Pools can be a lot of fun, but they can also present a lot of hazards. Make sure pools have the proper safety features in place to help reduce the risk of injury.
Prevent access to the water when the pool is not in use.
- Install and maintain barriers such as four-sided fencing.
- Use locks/alarms for windows and doors.
- Remove all toys from the pool area that might attract children to the pool when not in use with adult supervision.
Ensure swimmers know the pool depth.
Depth markers can help children and parents know where it's safest to swim. Depth markers can also prevent diving injury. No diving in water less than 5 feet!
Swim where a lifeguard is on duty.
If a lifeguard is not available, be familiar with lifesaving equipment and how to use it. Know the address of where you are in case you need to call 911.
Stay away from pool chemicals and pool chemical rooms.
While many pool chemicals help keep us safe when in the water, they can cause harm if used improperly.
Click on the buttons below to learn about specific pool safety features:
All pools should have barriers to prevent unexpected or accidental entry into the pool area. Barriers include fences, walls, door alarms for the house, and power safety covers over the pool.
Pool fences should:
- Completely surround the pool
- Be at least 4 feet high
- Be constructed so that a child cannot get over, under, or through the fence
- Ensure that no permanent structures, equipment, or other objects can be used to climb the fence
Pool fence gates should:
- Have a self-closing and self-latching device that is out of reach of children
- Open outward, away from the pool
Ideally, the house will not serve as the fourth side of the pool barrier. However, if it does, make sure to install door alarms on any doors that can lead into the pool area. This will prevent children from accessing the pool unnoticed.

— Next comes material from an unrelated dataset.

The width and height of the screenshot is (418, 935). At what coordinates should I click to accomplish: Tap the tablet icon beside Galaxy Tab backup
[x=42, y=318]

Pool covers add an extra layer of safety by ensuring that a child who gains access to the pool unnoticed will not fall into the water.
For above ground pools, ensure that the ladder or stairs into the pool deck are secured, locked, or removed to prevent access to the water. Portable pools, including inflatable and more permanent models, should be fenced, securely covered, or emptied and put away between each use.
For more detailed information, see the Consumer Product Safety Commission’s Safety Barrier Guidelines for Pools.
Signs or markers should be big enough to be easily seen and maintained so they are readable.
Depth markers should be provided so swimmers know how deep the water is.
NO DIVING signs or markers should be located in pool areas with less than 5 feet. No diving in water less than 5 feet deep.
Figure 126.96.36.199.1.1 of the MACH Annex
Call 911 in the event of an emergency. Know where you are and the address to give to emergency responders.
Whenever possible, swim where a qualified lifeguard is present. Know where lifeguards are and follow their instructions
Pools may have a throwable floatation device, or life ring or buoy, while some might have a rescue tube. Some pools may have a reaching pole, or shepherd’s crook. Be familiar with where these items are and how to use them. Do not enter the water to save someone unless you have been properly trained and certified. Before swimming, learn lifesaving skills.
Pools require chemicals to keep the water clean. Some chemicals are dangerous if not handled correctly. Pools should ensure chemicals are properly labeled and kept behind locked doors. Chemicals should never be added to the pool while swimmers are in the water.
Visit the VDH Pool Chemical Safety page to learn more!
Pool chlorine levels should be checked daily. Public pools are required to post chlorine levels on a sign at the pool for everyone to see. Safe chlorine levels range from 1.0ppm to 3.0ppm. Check with the pool owner or operator if you have questions about chlorine levels.